At first glance, ChatGPT gave what seemed like a fair comparison between the two phones, detailing what makes each model different. It said Apple “typically uses high-quality hardware, focusing on performance and durability” and that its camera is likely to have excellent quality with low-light performance improvements. It said Pixel phones “often include the latest hardware innovations and has features like Night Sight.” But it offered nothing on important details like pricing, camera resolution, and other specs. There was no helpful information on these new phones specifically, just the overall iPhone and Pixel lineups.

Meanwhile, Bard (owned, I may remind you, by the Pixel 8’s creator) couldn’t answer the question at all. It claimed the iPhone 15 is not officially out yet, likely due to limitations in its training data. GPT-4’s data cutoff is 2021 (GPT-4 Turbo, the latest version, is trained on information up to April 2023), and we don’t know the cutoff for Gemini Pro.

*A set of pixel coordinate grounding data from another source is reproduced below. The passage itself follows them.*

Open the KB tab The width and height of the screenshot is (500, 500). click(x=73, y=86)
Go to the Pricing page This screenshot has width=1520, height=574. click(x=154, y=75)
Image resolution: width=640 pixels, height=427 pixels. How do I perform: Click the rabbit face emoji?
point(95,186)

But both Bard and ChatGPT Plus are capable of searching the live web for real-time information that would make clear the iPhone 15 exists — so I’m not sure why neither of them seemed to do it. 

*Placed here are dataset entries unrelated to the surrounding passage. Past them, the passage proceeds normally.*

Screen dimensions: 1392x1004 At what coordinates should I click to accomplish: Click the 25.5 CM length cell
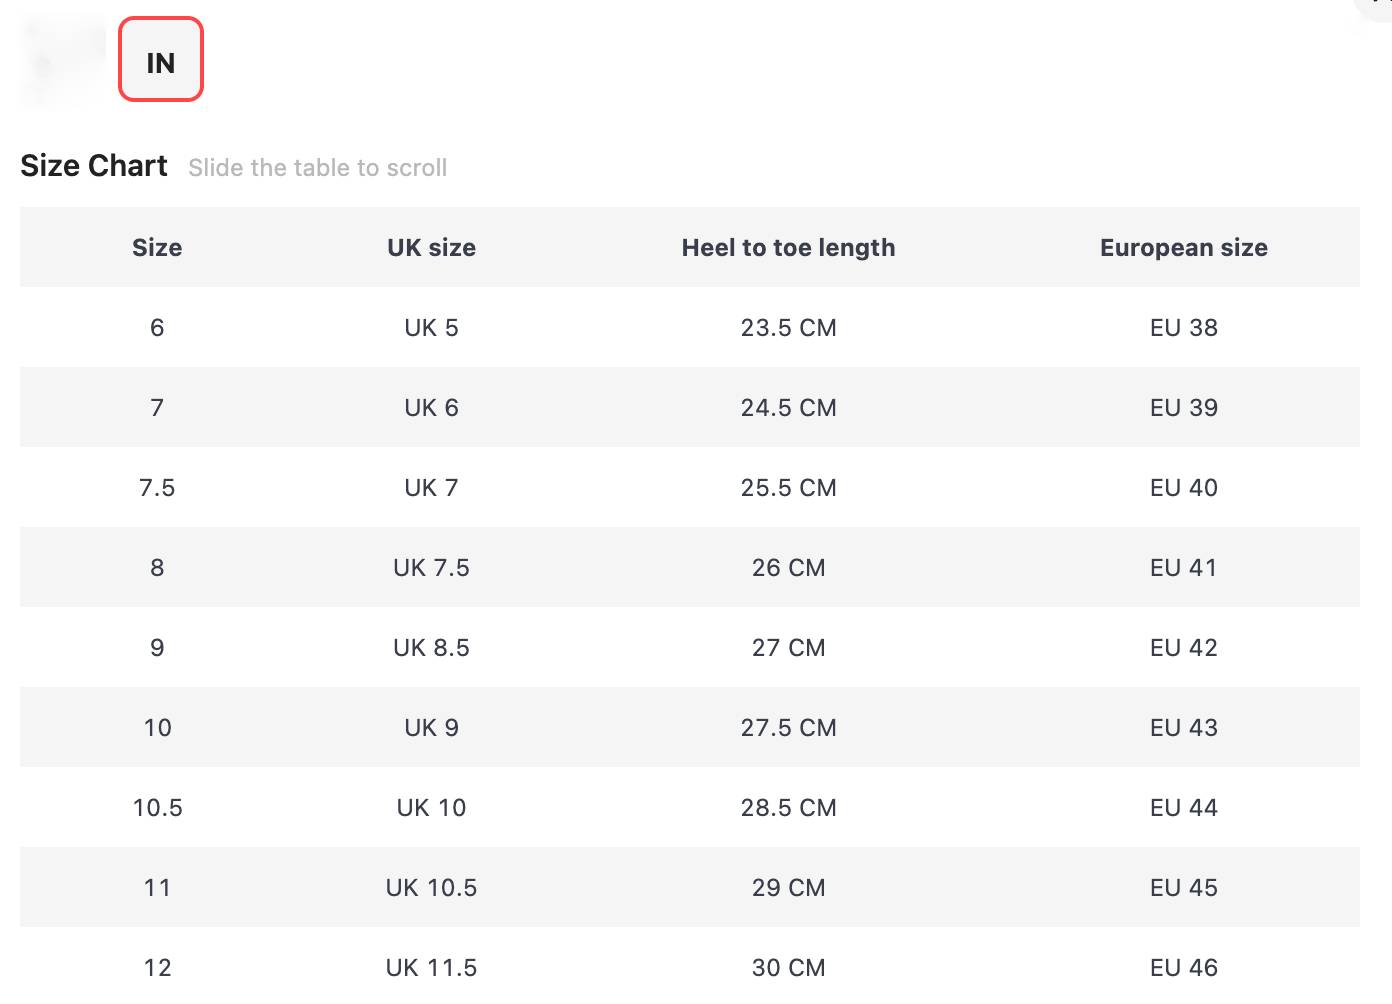788,488
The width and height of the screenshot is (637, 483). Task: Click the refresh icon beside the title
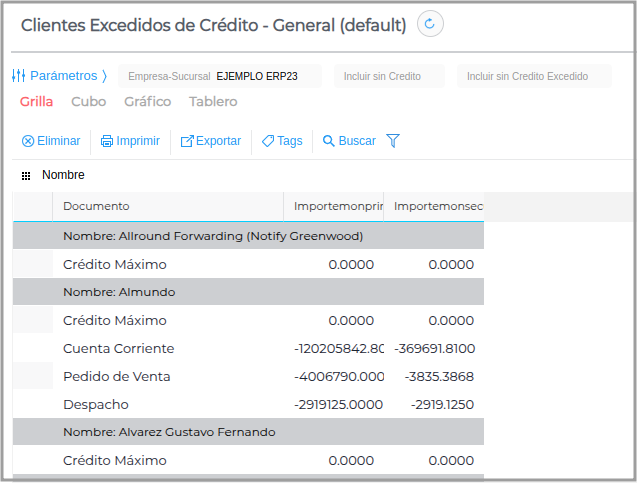click(430, 24)
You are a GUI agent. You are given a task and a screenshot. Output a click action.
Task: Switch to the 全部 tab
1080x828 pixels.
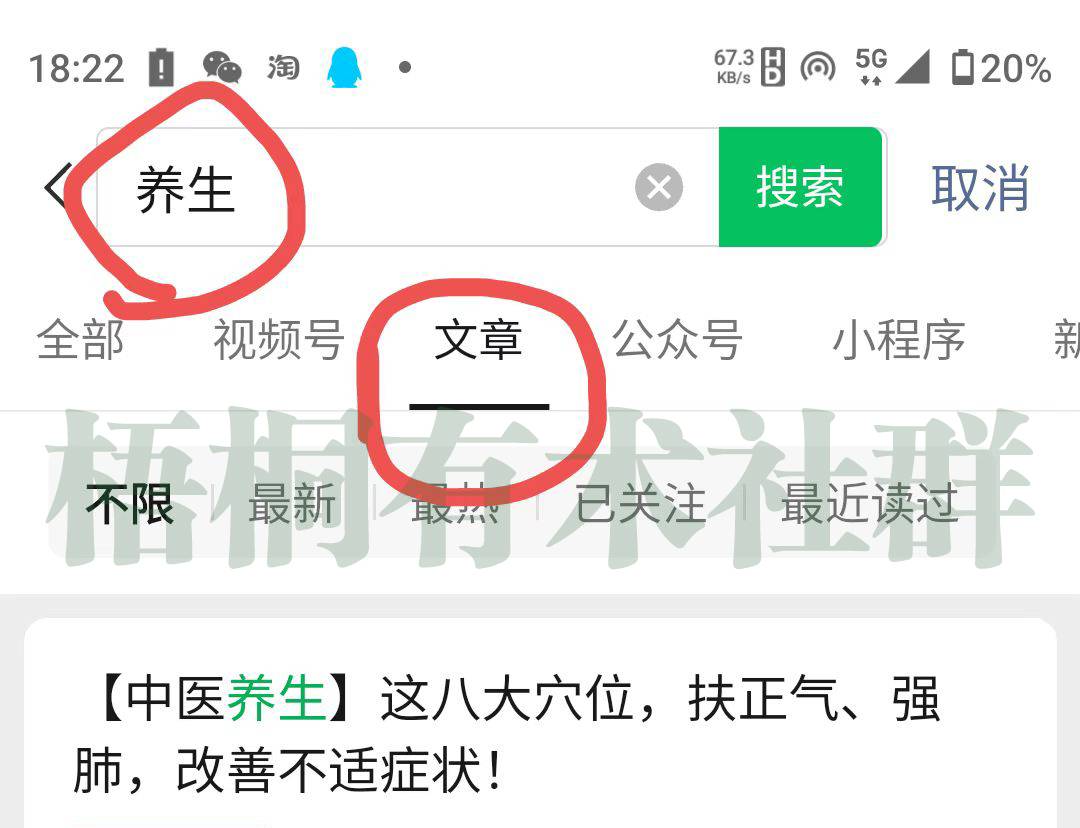coord(80,340)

“What is the latest in the Epic v. Google case?”

To more directly test each chatbot’s real-time news capabilities, I asked both Bard and ChatGPT to tell me what happened in the recent antitrust case between Epic and Google. Both were able to answer with the latest information: that Epic won the case. 

ChatGPT chose to write two paragraphs summarizing Epic’s win and linked to articles from Reuters, WBUR, and Digital Trends. It wrote that the jury’s decision may have implications for Google, but pointed out the possibility of a lengthy appeals process. 

Bard broke the decision down to the key issues of why the jury found Google guilty, saying Google had maintained an illegal monopoly through the Play Store, unfairly stifled competition, and used anticompetitive tactics. It also noted the next steps Google could take and the wider implications of Epic’s win to the app store landscape. But while Bard may have had facts correct, its references weren’t so solid. It linked to a Verge article explaining the trial but labeled it as an Epic Games press release, while a TechCrunch story was labeled as coming from Reuters

“What should I do as an asthmatic?”

“Dr. Google” may have become a joke, but people (cough, me, cough) do often turn to search engines for medical advice. So I asked for some guidelines to follow as an asthma sufferer. 

Both ChatGPT and Bard told me it was important to follow my asthma action plan that my doctor and I developed, to take my medication, identify triggers and allergies, monitor my symptoms, and consider lifestyle changes like losing weight. ChatGPT also recommended I get flu shots.

I’ve heard this all from my doctor

Only Bard, however, had a disclaimer that it is not a doctor and cannot provide medical advice. It explained that the guidelines it gave me were from the Mayo Clinic and the American Lung Association, both of which it linked to. ChatGPT did not cite any sources.  

In total, what does this all show? Bard is largely capable of going toe-to-toe with ChatGPT Plus, although it can’t offer some features like image generation yet. However, Bard refused to answer more prompts, citing either an inability to produce photographic results yet or the limitations of its red teaming. And Bard can be slightly slower to respond than ChatGPT Plus — but for the price of free, that’s not a deal-breaker.